In my experience, its better to simply try using LLMs in areas where they don't have a lot of training data (e.g. reasoning about the behaviour of terraform plans). Its not a hard cutoff of being _only_ able to reason exactly about solved things, but its not too far off as a first approximation.
The researchers took exiting known problems and parameterised their difficulty [1]. While most of these are not by any means easy for humans, the interesting observation to me was that the failure_N was not proportional to the complexity of the problem, but more with how common solution "printouts" for that size of the problem can typically be encountered in the training data. For example, "towers of hanoi" which has printouts of solutions for a variety of sizes went to very large number of steps N, while the river crossing, which is almost entirely not present in the training data for N larger than 3, failed above pretty much that exact number.
It doesn't help that thanks to RLHF, every time a good example of this gains popularity, e.g. "How many Rs are in 'strawberry'?", it's often snuffed out quickly. If I worked at a company with an LLM product, I'd build tooling to look for these kinds of examples in social media or directly in usage data so they can be prioritized for fixes. I don't know how to feel about this.
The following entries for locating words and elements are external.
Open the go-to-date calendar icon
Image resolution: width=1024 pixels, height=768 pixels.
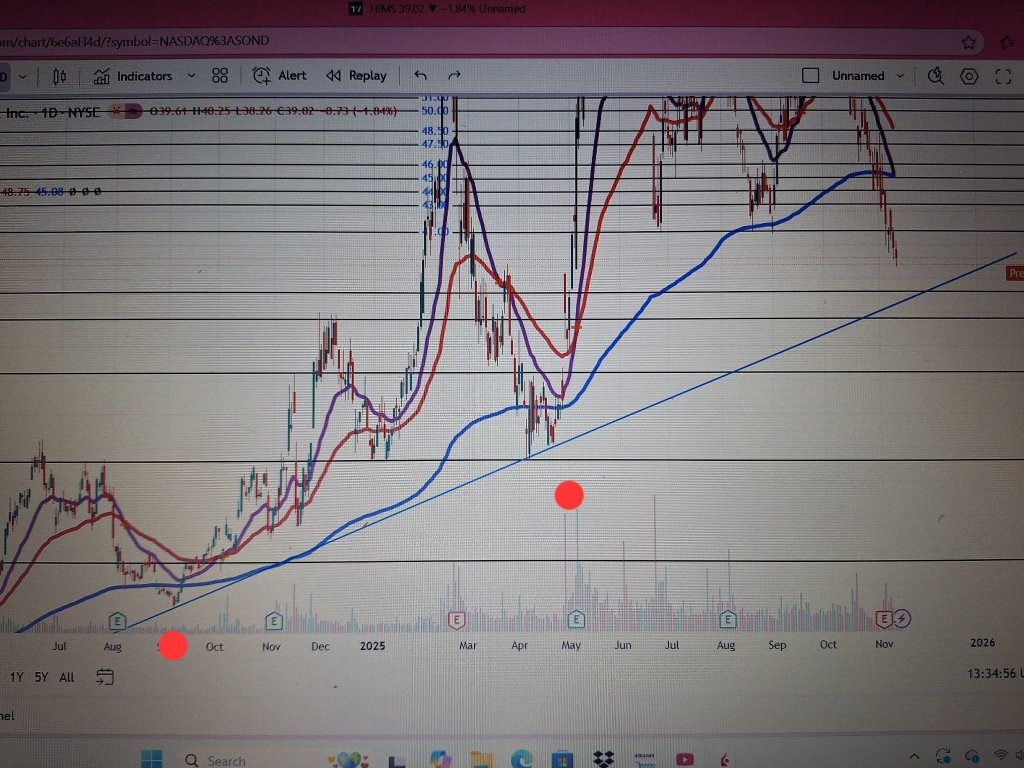pyautogui.click(x=104, y=677)
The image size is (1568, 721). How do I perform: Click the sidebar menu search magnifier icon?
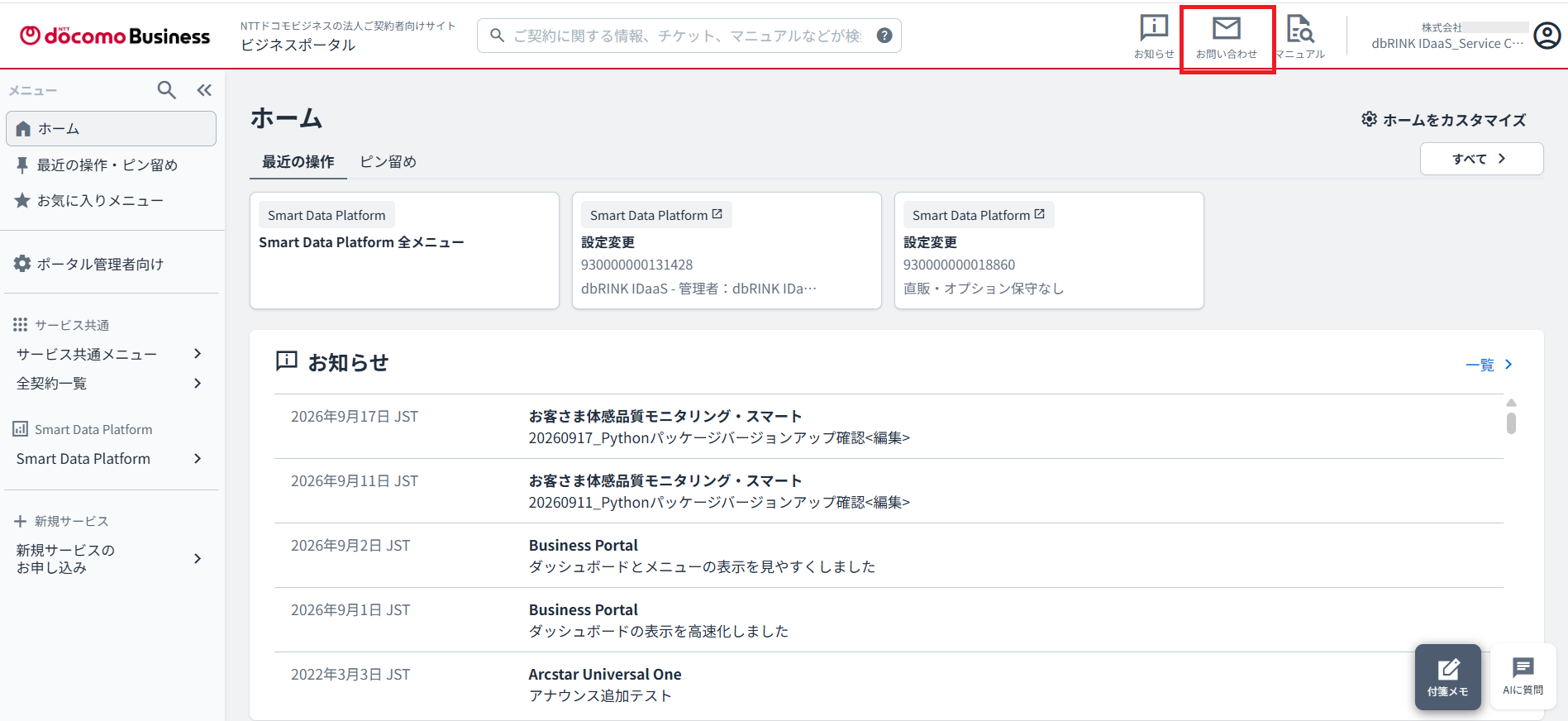pyautogui.click(x=167, y=90)
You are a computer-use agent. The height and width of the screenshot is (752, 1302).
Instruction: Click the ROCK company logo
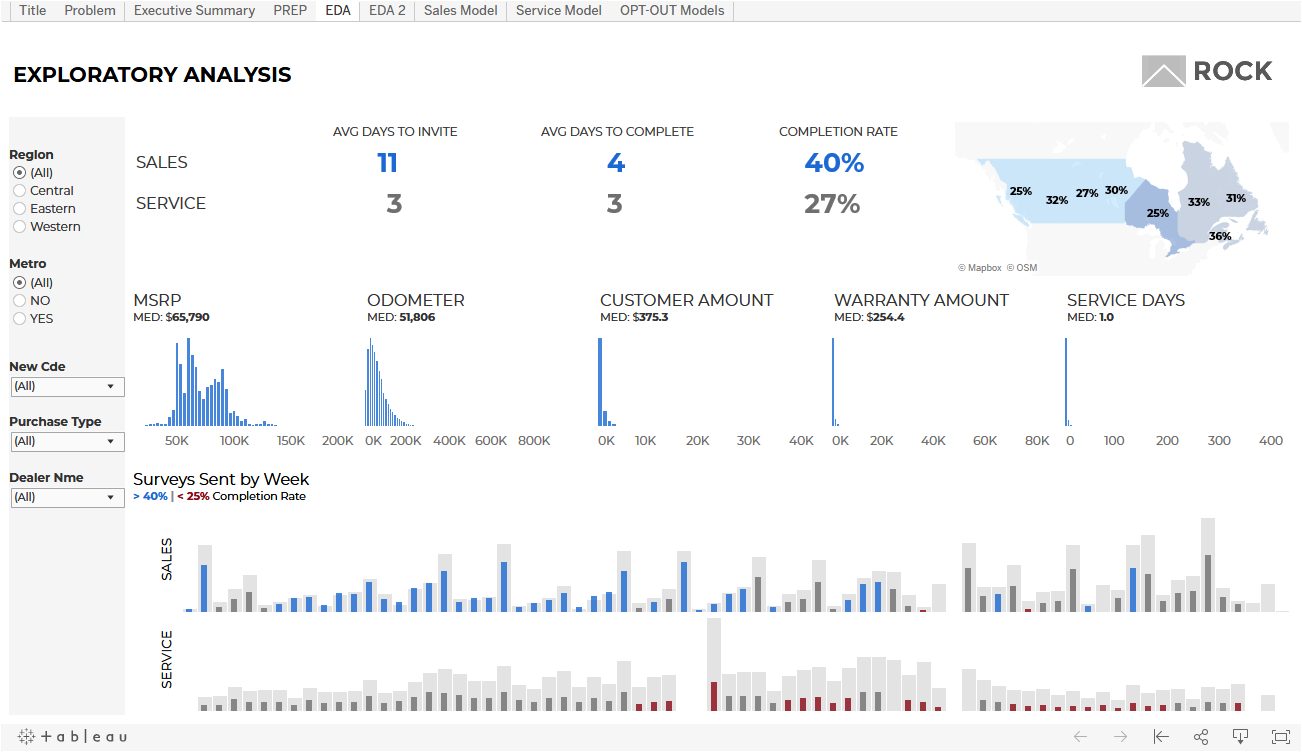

On the one hand, it's sort of like red teaming. On the other hand, it clearly gives consumers a false sense of ability.
Indeed. Which is why I think the only way to really evaluate the progress of LLMs is to curate your own personal set of example failures that you don't share with anyone else and only use it via APIs that provide some sort of no-data-retention and no-training guarantees.
I agree that all AI has been fake AI since the term was first coined.
Researchers in the field used to acknowledge that their computational models weren't anywhere close to AI. That all changed when greed became the driving motivation of tech.
> As the recently released Apple study demonstrates
The Apple study that did Towers of Hanoi and concluded that giving up when the answers would have been too long to fit in the output window was a sign of "not reasoning"?
In this case, it would have been better for the AI industry if it had been 700 programmers, because then the rest of the industry could have argued that the utter trash code Builder.ai generated was the result of human coders spending a few minutes haphazardly typing out random code, and not the result of a specialty-trained LLM.